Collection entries
= = = = = = =

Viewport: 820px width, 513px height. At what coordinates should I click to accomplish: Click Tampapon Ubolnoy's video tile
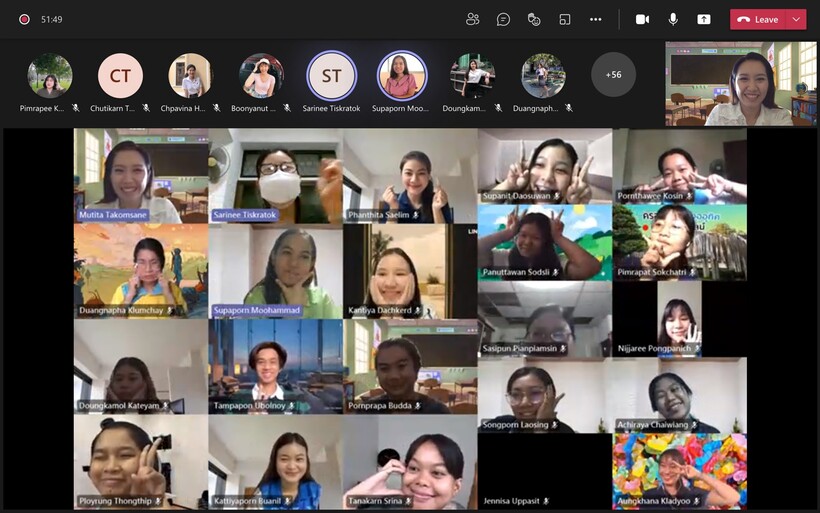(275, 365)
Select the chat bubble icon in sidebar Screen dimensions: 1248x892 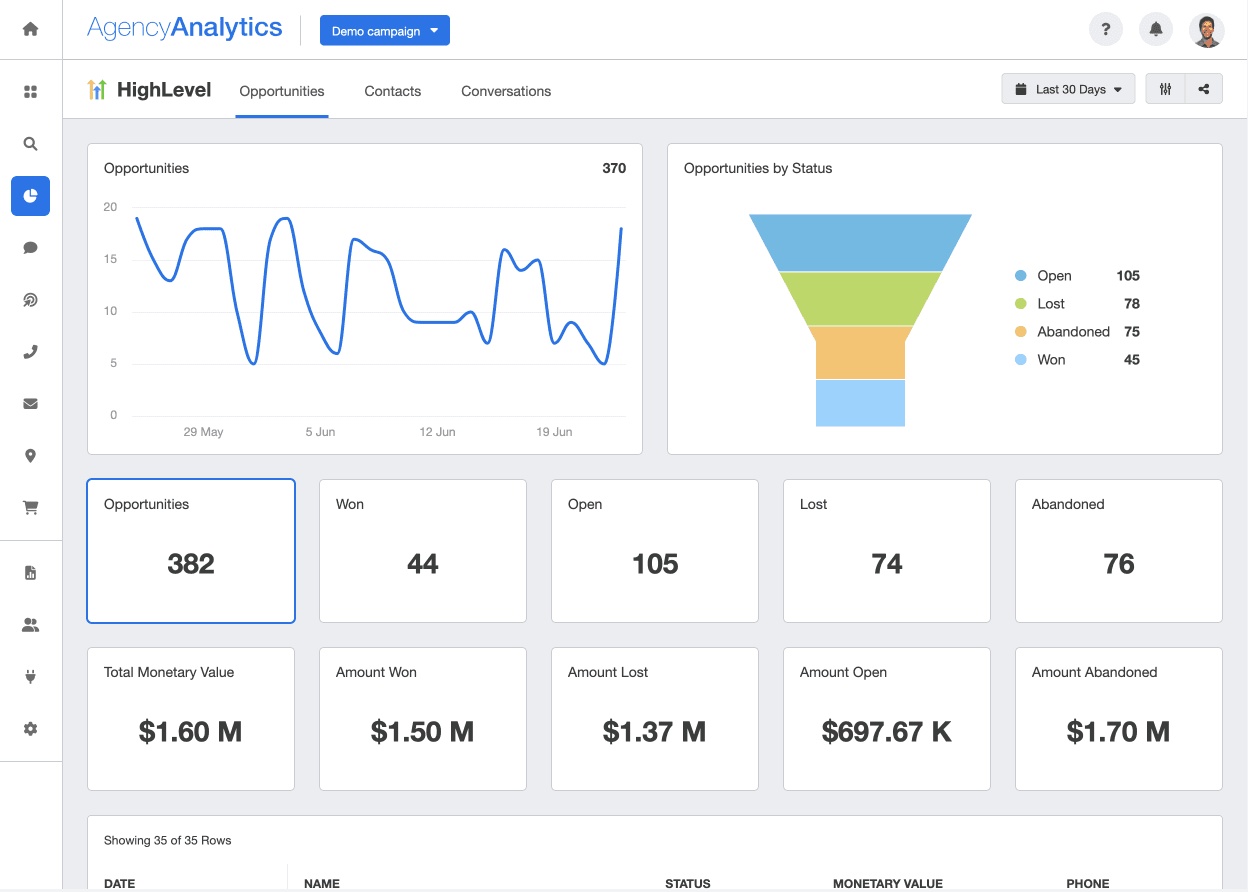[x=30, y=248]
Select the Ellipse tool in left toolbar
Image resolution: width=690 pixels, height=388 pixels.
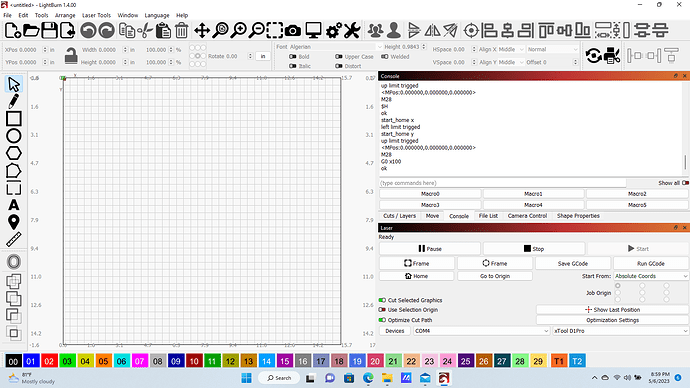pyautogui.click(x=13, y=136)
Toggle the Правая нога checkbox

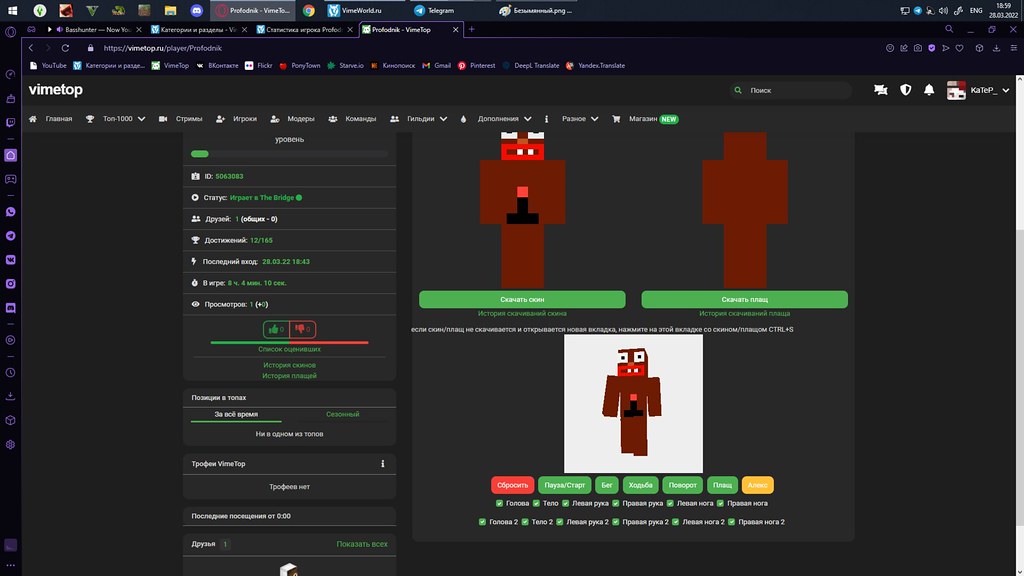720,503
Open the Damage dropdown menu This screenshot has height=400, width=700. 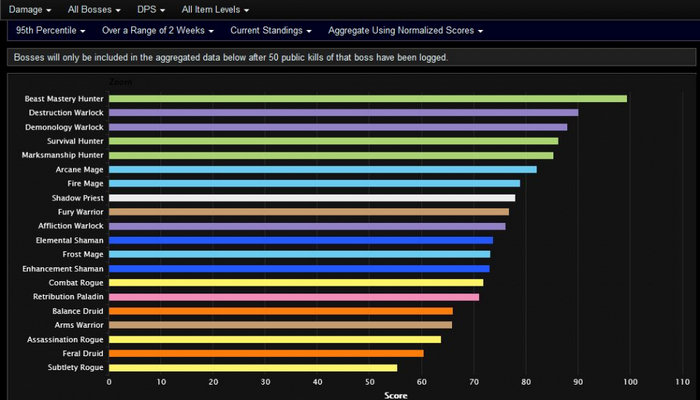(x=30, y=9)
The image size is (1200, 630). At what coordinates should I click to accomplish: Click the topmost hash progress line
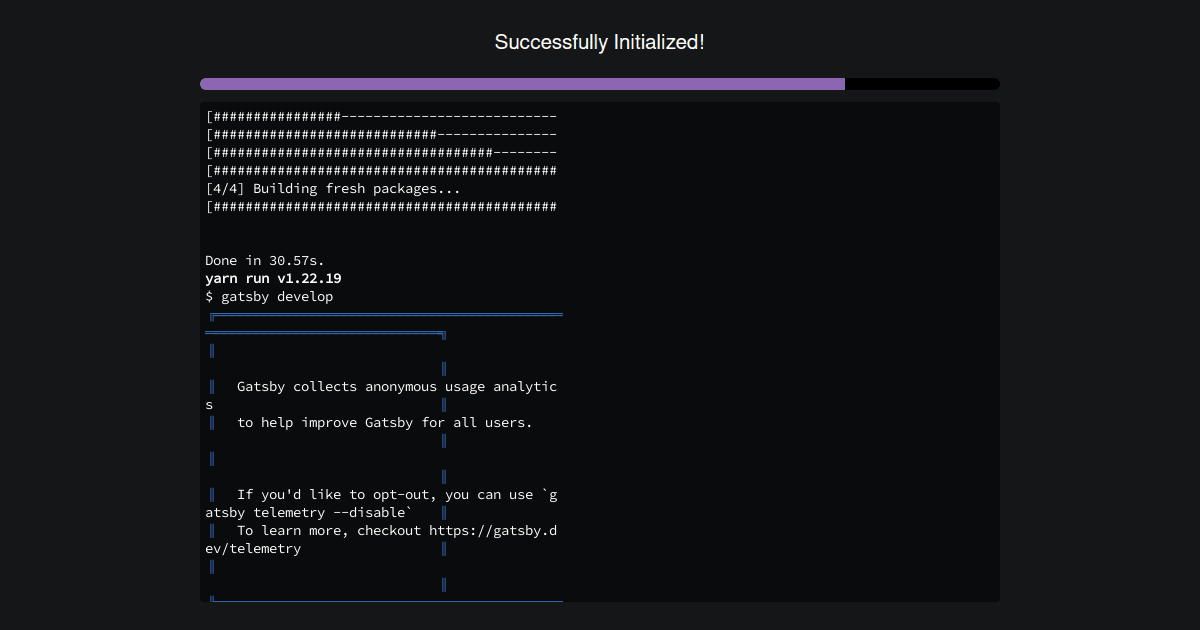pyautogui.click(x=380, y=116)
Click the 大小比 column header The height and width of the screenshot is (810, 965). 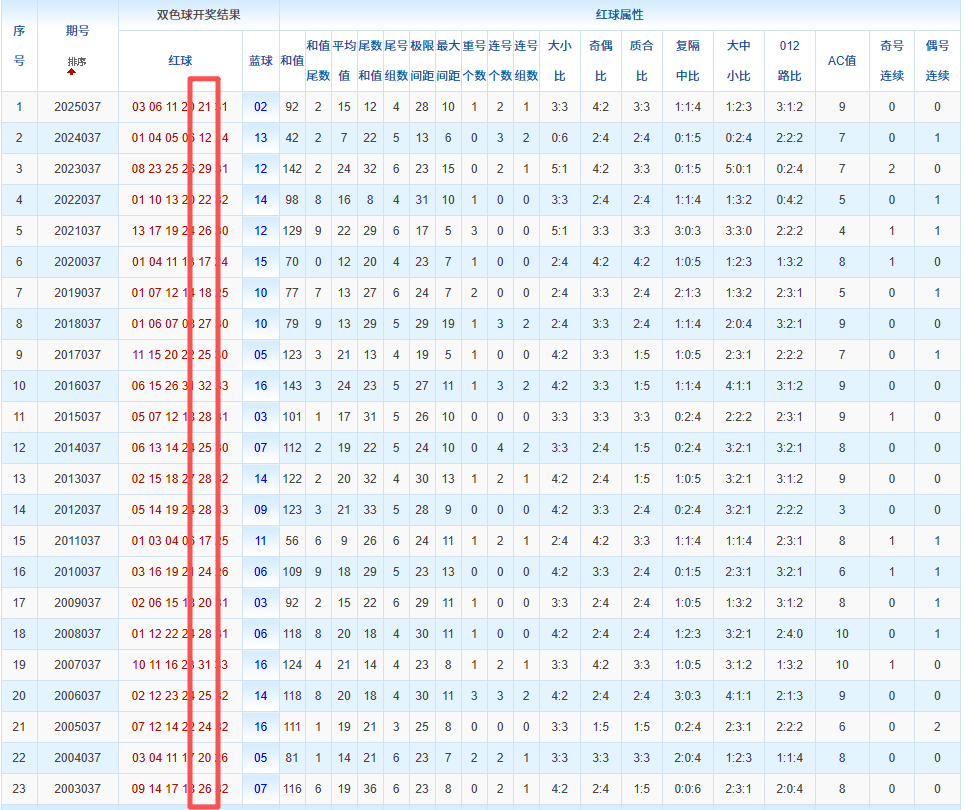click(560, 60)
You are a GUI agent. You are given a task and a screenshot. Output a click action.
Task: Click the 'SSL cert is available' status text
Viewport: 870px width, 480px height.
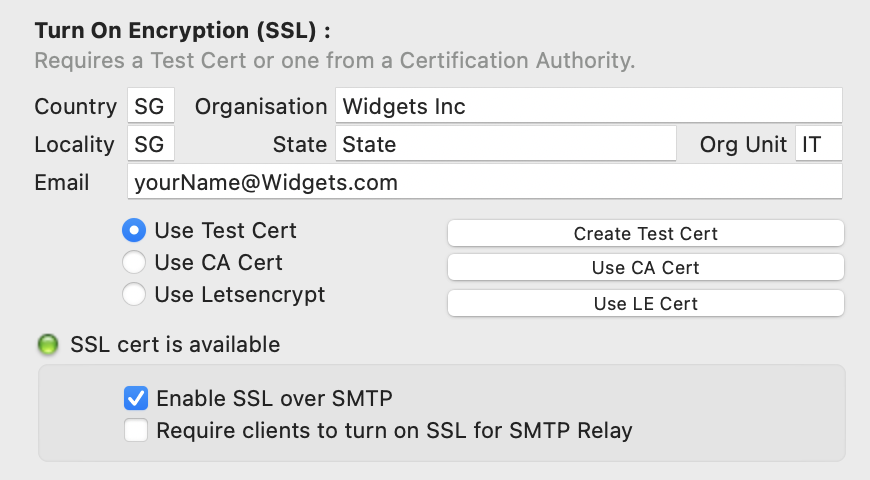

= = = = = = =

Skipping any pictures, copy the line that holds "You are a GUI" and each line after it through the last line of the records, unchanged, and no other lines.

You are a GUI agent. You are given a task and a screenshot. Output a click action.
Task: Click the 'SSL cert is available' status text
Viewport: 870px width, 480px height.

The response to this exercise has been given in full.